→ **Instructions**:
(1) Decide whether each statement, (a) through (c), agrees with the SQL Server passage, answering yes or no and quoting the deciding words of the passage. (a) The repair system can fix any corruption if given enough time. (b) Page checksums let SQL Server detect when a database page has been changed outside its memory. (c) Most repairs avoid data loss.
(2) Supply the next part of the SQL Server passage, starting after its final sentence.

----- Source document -----

The repair system cannot fix everything. There are some corruptions that are impossible to fix with a guarantee of correctness within a reasonable time. The list of such corruptions is very small and is documented in my blog post “CHECKDB From Every Angle: Can CHECKDB Repair Everything?” For example, consider a corrupt page in a system catalog—the only possible repair may be to delete the page. But what if the page is storing the metadata for some user tables in the database? Deleting that page would effectively delete those user tables—so that repair cannot be performed.

Most repairs involve data loss in some way (as this is the only way to guarantee correctness in a reasonable time), so repair should only be viewed as a last resort when performing disaster recovery. Using the backups from a comprehensive backup strategy is the only way to avoid data loss (unless some form of synchronous copy of the database is maintained).

DBCC CHECKDB is comprehensive enough to detect damaging corruptions, and it should be run periodically as part of a database maintenance strategy (see my blog post “Importance of Running Regular Consistency Checks”) to ensure that corruptions are found as soon as possible. There is nothing that does a more comprehensive job, but you can increase the effectiveness of DBCC CHECKDB by making sure you have page checksums enabled on all databases. This allows SQL Server to detect when something has changed a database page outside of SQL Server’s memory.

Question: I’m confused about shrinking. In one article I read that shrinking data files is good, and in other places I’ve read that it’s bad. The same thing happens when I try to find information about shrinking log files. What’s the answer?

Answer: Shrinking is a very misunderstood operation, and the difference between data file shrinking and log file shrinking is a great cause of confusion.

----- Collected material -----

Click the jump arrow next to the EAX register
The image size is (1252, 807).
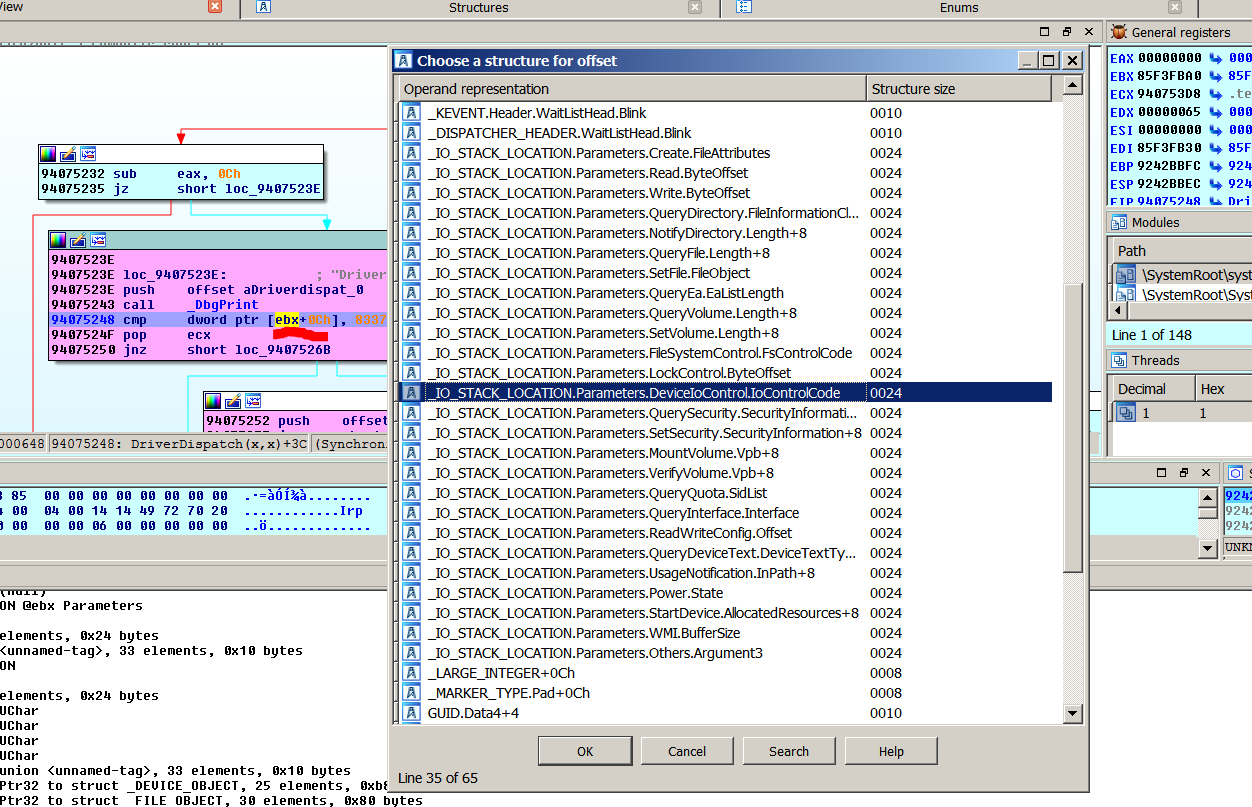(x=1216, y=58)
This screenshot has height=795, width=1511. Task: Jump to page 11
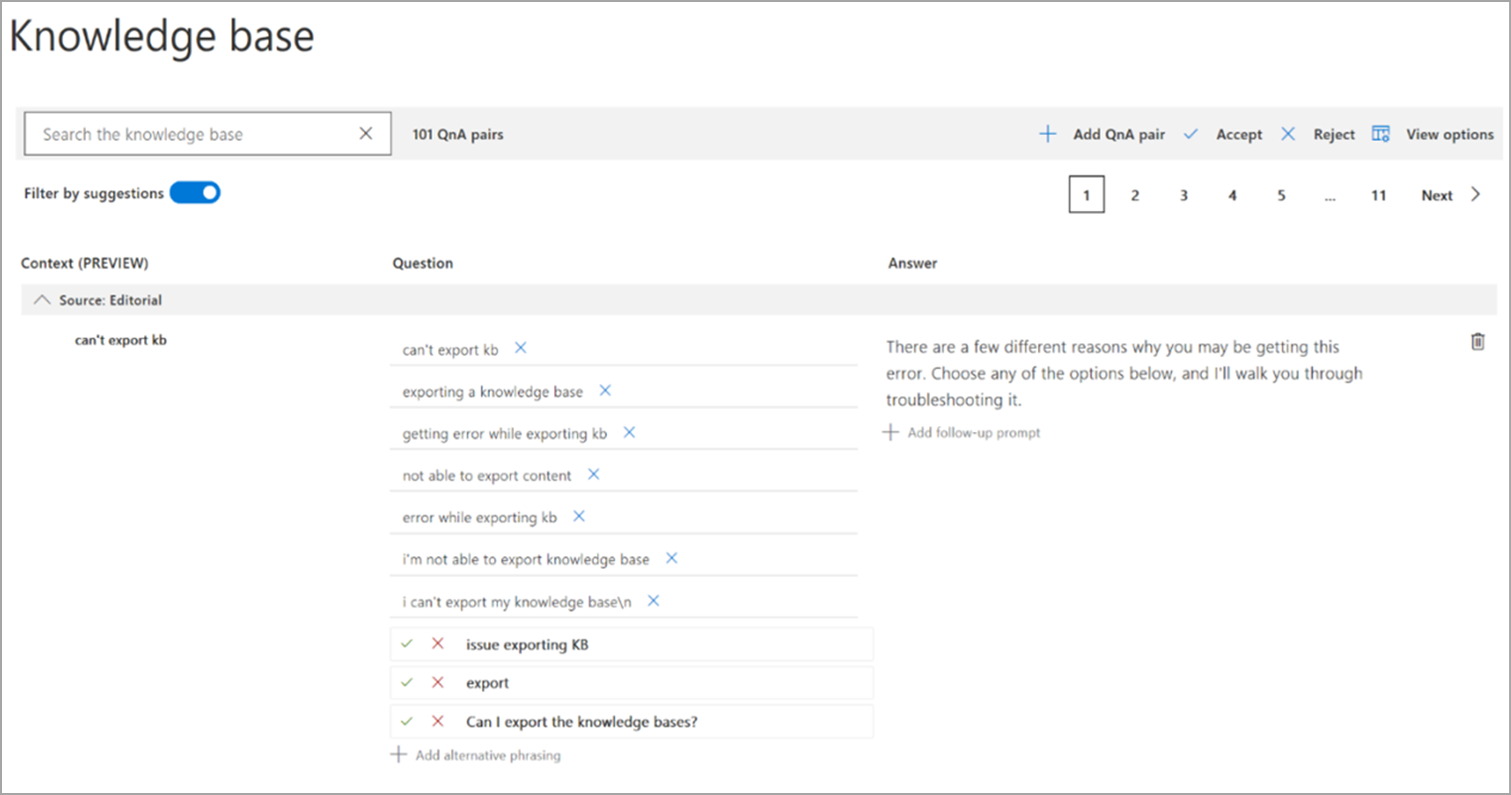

-----

→ **Answers for the tasks**:
(1)
(a) No: "The repair system cannot fix everything."
(b) Yes: "This allows SQL Server to detect when something has changed a database page outside of SQL Server’s memory."
(c) No: "Most repairs involve data loss in some way"

(2)
A shrink operation on a data file tries to move the database page nearest the end of the file down toward the start of the file. This creates “empty” space at the end of the data file that can be returned to the OS. In other words, the data file is made physically smaller.

A shrink operation on a transaction log file, on the other hand, doesn’t move anything around—it simply removes the empty portion of the transaction log at the end of the file, as long as the transaction log records are not being retained for any reason. If the operation is successful, the log file is made physically smaller.

The confusion comes from the side effects of the two operations, and when they should be performed.

People are advised (or decide) to shrink data files to reclaim space. It may be that their index maintenance job causes the data files to grow, or their drive is getting full, and the natural reaction is to reclaim some of this “wasted” space. However, it is likely this space will be needed again and often it’s better to leave the remaining free space available to the data file rather than repeatedly shrink and auto-grow a file.

Shrinking a data file should be a very rare operation because it has a nasty side effect. Shrinking a data file causes massive index fragmentation, which may affect query performance. My blog post “Why You Should Not Shrink Your Data Files” includes a simple script that shows this.

The blog post also describes when it’s acceptable to shrink a data file (almost never) and an alternative method that avoids the fragmentation side effect. I’ve unfortunately seen many cases where data file shrinking is recommended without any discussion of the side effects.

Shrinking a log file should be an even more rare operation than shrinking a data file. Commonly I’ll see people wanting to shrink a log file that has grown disproportionately large compared to the data file(s) through improper size management, or because they see it grow and want to keep it as small as possible. The log file for an active database does need to be a reasonable size, but the log should be managed so that it does not need to be shrunk and grown to accommodate activity in the database.

You can find out more about the transaction log in the article Understanding Logging and RecoveryI wrote for the February 2009 issue of the magazine. I also have a blog post that discusses managing the size of the transaction log—see “Importance of Proper Transaction Log Size Management.”

The bottom line is that any kind of shrink operation should be exceedingly rare and only undertaken when the ramifications are fully understood.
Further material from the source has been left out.